Set exercise -
Copy out the items from the line with "You are a computer-use" up to and including the line with "pyautogui.click(x=495, y=73)", keeping every line, and offset each coordinate in the answers by 139. Leave the pictures out.

Given data -
* START *
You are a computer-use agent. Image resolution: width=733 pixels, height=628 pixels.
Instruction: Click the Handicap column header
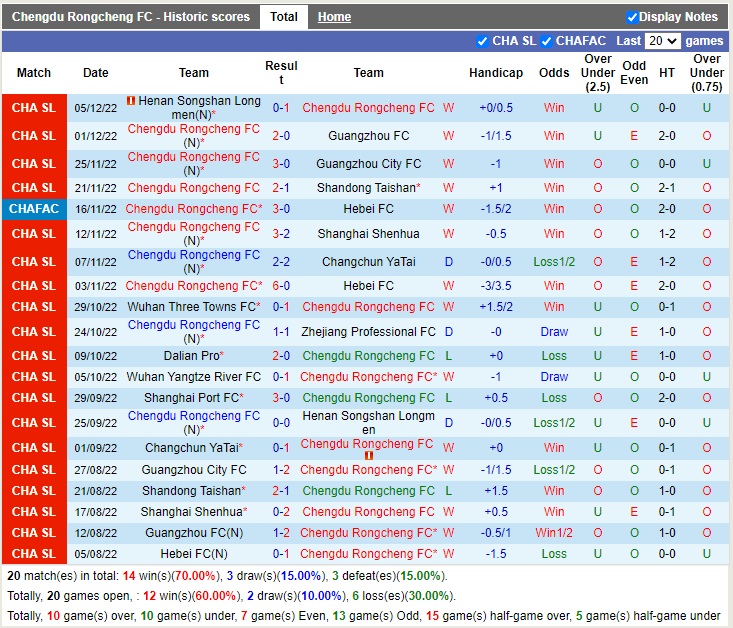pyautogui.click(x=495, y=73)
* END *
* START *
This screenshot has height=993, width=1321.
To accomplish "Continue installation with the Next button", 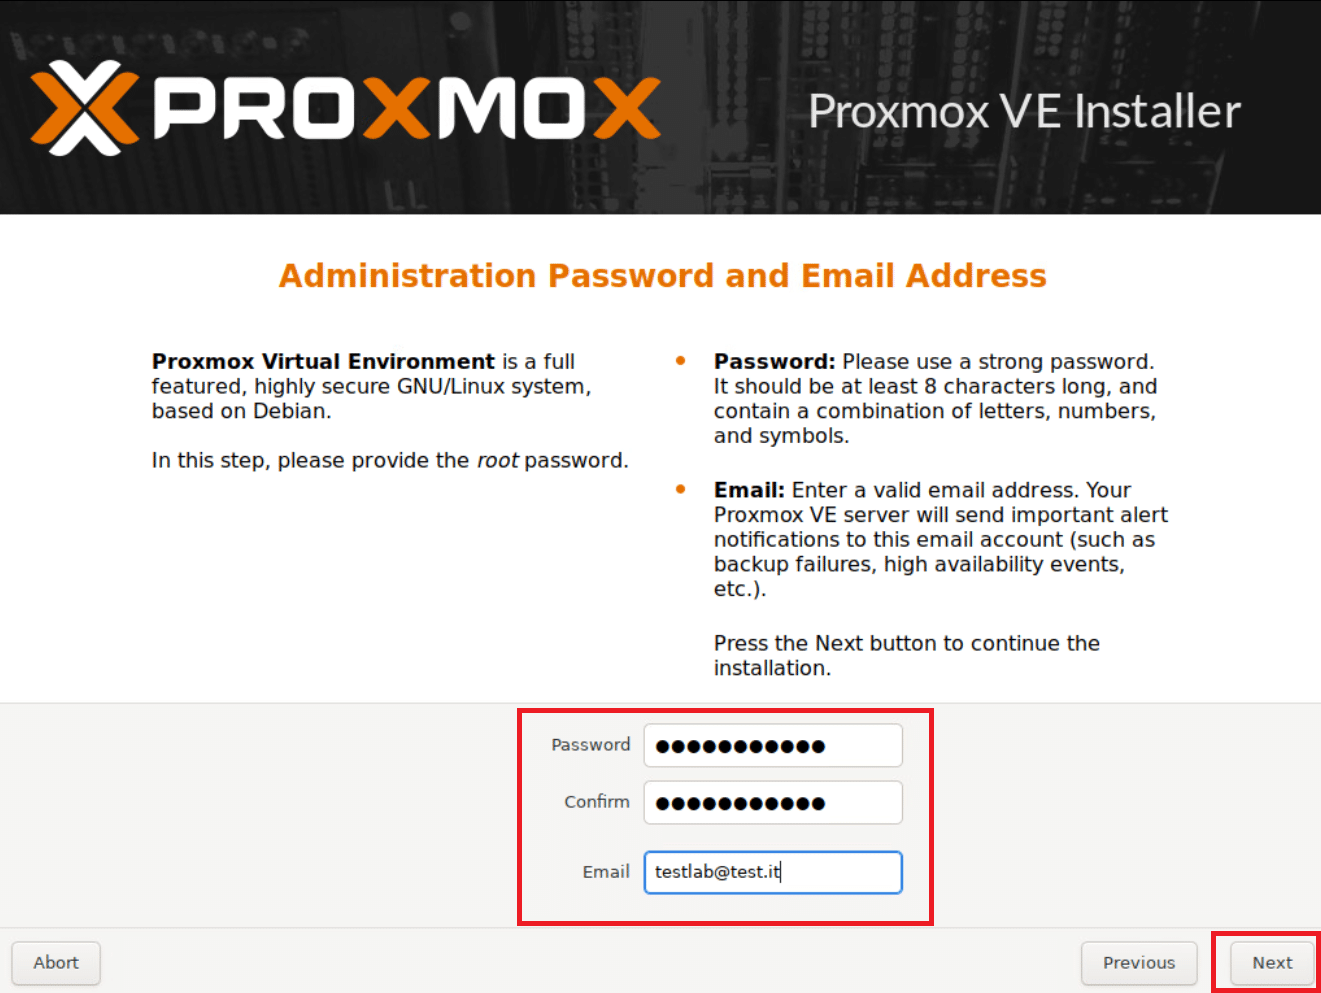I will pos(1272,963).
* END *
Exercise result -
You are a computer-use agent. Image resolution: width=733 pixels, height=628 pixels.
Instruction: Click the Handicap column header
pyautogui.click(x=634, y=212)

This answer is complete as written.